Section 9.13 Counterparts; Effectiveness. This Agreement may be signed in any number of counterparts, each of which shall be an original, with the same effect as if the signatures thereto and hereto were upon the same instrument. This Agreement shall become effective when each party hereto shall have received a counterpart hereof signed by all of the other parties hereto. Until and unless each party has received a counterpart hereof signed by each other party hereto, this Agreement shall have no effect and no party shall have any right or obligation hereunder (whether by virtue of any other oral or written agreement or other communication). Signatures to this Agreement transmitted by facsimile transmission, by electronic mail in PDF form, or by any other electronic means designed to preserve the original graphic and pictorial appearance of a document, will be deemed to have the same effect as physical delivery of the paper document bearing the original signatures.

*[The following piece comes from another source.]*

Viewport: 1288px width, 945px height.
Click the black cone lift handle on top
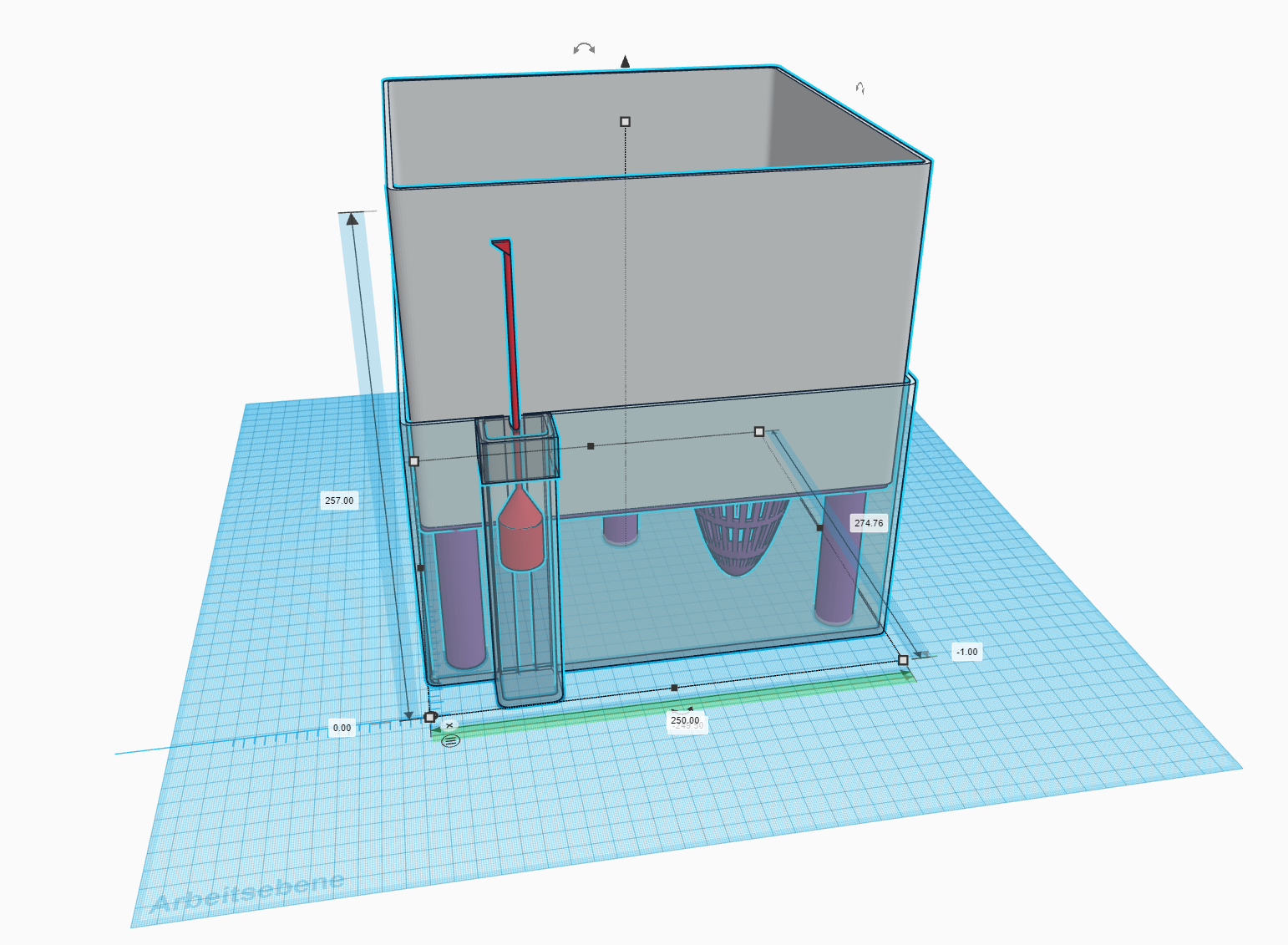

Section 9.14 Disclosure Generally. A matter set forth in one item of either the Company Disclosure Letter or the Parent Disclosure Letter need not be set forth in any other item in the Company Disclosure Letter or the Parent Disclosure Letter so long as its relevance to the other sections or subsections therein or in this Agreement is reasonably apparent on the face of the matter disclosed. The fact that any item of information is disclosed in either the Company Disclosure Letter or the Parent Disclosure Letter shall not be construed to (a) mean that such information is required to be disclosed by this Agreement; (b) represent a determination that (i) such item is material or establishes a standard of materiality, (ii) such item did not arise in the ordinary course of business or (iii) the Merger requires the consent of third parties; or (c) constitute, or be deemed to be, an admission to any Person concerning such item. Such information and the dollar thresholds set forth herein shall not be used as a basis for interpreting the terms “material,” “Parent Material Adverse Effect” or “Company Material Adverse Effect” or other similar terms in this Agreement.